▶ _Directions for this task_
Looking at the listing below, work out the number of lines where the string "globe" shows up, and give that number only.

▶ _Data listing_
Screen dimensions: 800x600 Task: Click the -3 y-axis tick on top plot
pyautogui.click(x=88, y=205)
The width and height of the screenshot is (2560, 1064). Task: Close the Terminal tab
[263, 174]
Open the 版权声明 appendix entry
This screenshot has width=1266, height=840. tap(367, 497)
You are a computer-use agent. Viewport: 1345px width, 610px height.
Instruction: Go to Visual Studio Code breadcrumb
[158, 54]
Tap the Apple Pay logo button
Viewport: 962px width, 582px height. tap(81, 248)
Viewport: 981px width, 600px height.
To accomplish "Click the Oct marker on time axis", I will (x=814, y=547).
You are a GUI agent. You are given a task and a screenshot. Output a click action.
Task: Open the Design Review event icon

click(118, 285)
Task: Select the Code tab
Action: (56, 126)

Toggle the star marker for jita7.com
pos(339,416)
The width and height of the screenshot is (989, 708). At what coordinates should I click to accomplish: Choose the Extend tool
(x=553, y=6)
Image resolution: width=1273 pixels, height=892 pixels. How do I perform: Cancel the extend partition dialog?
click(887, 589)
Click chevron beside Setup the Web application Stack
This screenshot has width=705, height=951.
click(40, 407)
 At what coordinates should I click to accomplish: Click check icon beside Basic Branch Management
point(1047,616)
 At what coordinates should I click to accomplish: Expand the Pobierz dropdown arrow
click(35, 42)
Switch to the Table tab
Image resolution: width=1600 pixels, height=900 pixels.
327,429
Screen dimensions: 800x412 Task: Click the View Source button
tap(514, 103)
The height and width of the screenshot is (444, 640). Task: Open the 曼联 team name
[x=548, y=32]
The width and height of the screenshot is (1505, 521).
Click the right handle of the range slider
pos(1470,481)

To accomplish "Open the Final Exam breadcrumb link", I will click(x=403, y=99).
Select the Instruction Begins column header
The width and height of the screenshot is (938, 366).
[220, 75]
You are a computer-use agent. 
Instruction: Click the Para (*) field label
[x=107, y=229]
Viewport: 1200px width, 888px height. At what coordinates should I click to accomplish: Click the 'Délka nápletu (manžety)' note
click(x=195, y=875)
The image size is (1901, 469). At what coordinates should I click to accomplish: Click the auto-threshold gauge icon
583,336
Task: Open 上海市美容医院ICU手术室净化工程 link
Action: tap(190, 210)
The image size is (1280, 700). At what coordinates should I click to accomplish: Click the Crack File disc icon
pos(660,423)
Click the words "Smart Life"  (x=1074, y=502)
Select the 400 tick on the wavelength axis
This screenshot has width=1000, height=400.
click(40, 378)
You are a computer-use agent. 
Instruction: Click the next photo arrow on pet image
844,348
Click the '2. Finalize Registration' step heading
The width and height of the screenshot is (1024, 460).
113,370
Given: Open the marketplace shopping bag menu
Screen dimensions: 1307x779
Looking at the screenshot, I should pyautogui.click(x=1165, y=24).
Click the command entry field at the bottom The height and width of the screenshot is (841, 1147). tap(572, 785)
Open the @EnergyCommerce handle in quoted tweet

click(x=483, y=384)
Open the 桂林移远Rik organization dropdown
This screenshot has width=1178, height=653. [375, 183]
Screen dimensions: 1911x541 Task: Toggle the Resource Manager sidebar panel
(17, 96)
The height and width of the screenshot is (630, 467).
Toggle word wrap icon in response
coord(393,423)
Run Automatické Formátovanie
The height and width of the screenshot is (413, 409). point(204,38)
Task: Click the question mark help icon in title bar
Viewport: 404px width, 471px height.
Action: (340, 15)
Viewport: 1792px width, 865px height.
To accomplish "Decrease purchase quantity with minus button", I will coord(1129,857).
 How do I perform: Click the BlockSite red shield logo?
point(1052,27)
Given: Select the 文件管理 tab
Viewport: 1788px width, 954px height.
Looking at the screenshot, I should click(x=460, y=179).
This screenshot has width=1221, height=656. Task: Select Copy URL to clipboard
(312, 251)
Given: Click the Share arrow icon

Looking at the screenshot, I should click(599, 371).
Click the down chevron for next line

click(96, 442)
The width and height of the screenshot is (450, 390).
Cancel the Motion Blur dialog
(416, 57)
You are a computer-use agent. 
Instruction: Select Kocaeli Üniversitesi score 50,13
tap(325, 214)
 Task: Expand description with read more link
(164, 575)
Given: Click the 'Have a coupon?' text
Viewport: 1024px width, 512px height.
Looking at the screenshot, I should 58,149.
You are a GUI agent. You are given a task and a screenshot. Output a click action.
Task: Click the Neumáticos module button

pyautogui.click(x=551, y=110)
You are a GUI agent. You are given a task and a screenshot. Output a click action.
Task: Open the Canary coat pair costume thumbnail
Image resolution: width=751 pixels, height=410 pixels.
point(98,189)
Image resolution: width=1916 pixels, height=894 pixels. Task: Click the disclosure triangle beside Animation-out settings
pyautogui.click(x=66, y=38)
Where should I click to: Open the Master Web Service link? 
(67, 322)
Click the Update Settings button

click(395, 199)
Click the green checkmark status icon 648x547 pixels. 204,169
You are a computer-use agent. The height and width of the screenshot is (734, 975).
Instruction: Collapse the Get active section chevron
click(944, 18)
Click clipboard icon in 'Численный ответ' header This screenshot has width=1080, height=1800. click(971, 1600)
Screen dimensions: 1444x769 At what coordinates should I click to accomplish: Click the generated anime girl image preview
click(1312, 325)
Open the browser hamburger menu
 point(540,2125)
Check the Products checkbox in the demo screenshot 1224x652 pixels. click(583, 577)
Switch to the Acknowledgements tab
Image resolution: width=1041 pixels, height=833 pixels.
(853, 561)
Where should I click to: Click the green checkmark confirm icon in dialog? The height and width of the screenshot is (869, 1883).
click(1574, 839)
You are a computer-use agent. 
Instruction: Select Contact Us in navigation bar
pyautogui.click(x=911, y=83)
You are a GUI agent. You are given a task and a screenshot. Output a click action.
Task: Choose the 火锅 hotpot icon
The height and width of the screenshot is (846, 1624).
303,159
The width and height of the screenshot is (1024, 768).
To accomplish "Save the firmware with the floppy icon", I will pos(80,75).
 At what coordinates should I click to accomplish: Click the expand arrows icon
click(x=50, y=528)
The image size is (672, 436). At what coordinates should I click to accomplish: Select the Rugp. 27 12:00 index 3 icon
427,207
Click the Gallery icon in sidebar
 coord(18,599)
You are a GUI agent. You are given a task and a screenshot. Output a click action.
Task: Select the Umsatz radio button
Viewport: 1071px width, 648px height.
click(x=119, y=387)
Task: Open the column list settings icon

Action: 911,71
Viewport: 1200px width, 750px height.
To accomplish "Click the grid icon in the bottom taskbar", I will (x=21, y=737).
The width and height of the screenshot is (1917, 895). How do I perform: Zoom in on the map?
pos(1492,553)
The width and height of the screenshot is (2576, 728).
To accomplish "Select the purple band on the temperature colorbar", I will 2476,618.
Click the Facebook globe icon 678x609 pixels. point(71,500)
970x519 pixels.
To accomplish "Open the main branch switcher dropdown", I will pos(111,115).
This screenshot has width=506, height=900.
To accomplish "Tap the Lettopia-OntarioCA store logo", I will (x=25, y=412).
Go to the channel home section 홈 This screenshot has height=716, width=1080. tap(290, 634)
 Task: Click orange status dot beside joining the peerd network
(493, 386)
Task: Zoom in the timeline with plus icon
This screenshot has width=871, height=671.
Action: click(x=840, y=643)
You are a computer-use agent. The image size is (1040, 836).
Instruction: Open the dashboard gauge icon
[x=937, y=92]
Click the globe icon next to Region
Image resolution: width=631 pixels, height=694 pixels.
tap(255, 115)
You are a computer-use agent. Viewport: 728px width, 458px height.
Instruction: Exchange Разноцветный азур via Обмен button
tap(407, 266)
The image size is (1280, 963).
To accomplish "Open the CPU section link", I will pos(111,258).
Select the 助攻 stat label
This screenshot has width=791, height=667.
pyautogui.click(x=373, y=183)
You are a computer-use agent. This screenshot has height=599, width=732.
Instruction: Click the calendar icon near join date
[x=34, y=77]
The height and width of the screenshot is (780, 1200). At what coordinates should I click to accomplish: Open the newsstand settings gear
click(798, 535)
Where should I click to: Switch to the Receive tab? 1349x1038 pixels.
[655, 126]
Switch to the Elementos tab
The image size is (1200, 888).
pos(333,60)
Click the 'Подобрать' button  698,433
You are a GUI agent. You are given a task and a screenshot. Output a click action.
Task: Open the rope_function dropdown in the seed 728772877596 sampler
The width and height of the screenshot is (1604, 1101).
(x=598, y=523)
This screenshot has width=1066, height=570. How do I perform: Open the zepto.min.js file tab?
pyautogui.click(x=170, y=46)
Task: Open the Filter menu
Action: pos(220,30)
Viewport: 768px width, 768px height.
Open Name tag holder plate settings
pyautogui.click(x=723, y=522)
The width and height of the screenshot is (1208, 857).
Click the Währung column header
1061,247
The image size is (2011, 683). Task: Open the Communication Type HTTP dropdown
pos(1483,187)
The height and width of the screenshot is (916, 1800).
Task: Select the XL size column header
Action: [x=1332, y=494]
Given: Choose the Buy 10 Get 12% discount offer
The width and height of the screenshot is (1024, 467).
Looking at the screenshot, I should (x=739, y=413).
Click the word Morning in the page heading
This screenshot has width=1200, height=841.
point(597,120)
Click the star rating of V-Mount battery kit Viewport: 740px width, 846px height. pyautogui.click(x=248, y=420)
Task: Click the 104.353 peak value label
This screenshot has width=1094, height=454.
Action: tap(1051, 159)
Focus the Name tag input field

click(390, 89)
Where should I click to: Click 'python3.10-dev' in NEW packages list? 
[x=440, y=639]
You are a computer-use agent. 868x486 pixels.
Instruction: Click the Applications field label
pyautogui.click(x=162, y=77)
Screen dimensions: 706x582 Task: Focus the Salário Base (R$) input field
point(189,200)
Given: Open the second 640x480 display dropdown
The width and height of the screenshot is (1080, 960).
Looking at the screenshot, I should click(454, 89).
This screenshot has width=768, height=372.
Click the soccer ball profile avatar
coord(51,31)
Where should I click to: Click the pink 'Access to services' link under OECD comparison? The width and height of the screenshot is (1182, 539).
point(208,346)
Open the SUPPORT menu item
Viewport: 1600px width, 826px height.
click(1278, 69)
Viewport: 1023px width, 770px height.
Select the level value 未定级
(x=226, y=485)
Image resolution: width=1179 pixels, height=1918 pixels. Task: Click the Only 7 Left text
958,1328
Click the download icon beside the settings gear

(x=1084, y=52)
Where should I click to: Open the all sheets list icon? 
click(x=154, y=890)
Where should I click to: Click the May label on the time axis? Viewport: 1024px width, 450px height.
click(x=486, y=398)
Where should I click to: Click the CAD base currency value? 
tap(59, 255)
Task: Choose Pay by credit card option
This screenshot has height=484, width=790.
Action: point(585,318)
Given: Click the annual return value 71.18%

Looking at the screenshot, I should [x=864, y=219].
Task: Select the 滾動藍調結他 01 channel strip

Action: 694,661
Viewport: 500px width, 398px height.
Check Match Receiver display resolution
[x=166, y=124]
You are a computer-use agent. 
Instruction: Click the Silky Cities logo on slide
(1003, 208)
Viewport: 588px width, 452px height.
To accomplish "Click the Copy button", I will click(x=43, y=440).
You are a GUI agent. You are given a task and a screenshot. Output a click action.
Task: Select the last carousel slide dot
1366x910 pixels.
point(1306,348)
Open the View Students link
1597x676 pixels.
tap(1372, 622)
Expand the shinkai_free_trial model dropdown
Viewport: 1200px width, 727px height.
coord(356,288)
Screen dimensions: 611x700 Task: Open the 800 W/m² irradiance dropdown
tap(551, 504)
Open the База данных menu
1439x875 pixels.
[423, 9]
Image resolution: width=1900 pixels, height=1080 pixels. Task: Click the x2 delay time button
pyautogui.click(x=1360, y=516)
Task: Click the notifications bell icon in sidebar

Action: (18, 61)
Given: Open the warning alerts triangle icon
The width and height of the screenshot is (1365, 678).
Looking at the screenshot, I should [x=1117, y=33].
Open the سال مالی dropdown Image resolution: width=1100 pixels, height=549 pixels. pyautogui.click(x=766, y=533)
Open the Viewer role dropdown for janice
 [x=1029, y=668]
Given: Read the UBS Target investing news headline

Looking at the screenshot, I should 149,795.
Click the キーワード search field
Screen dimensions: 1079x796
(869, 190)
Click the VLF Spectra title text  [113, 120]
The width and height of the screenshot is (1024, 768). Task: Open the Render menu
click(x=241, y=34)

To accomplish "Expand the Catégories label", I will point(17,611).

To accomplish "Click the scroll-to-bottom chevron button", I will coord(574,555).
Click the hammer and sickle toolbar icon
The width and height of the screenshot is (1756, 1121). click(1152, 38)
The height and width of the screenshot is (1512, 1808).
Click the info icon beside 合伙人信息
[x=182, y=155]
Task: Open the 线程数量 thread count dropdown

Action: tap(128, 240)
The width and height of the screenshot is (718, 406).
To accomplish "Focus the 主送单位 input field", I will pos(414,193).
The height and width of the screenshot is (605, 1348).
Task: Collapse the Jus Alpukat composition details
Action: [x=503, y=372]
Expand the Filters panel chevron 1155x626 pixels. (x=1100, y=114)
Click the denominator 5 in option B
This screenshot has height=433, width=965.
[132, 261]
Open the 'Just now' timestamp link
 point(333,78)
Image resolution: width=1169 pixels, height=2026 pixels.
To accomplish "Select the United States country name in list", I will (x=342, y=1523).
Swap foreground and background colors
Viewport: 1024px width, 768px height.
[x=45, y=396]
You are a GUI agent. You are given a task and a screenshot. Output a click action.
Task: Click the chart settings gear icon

▶ _Task answer_
2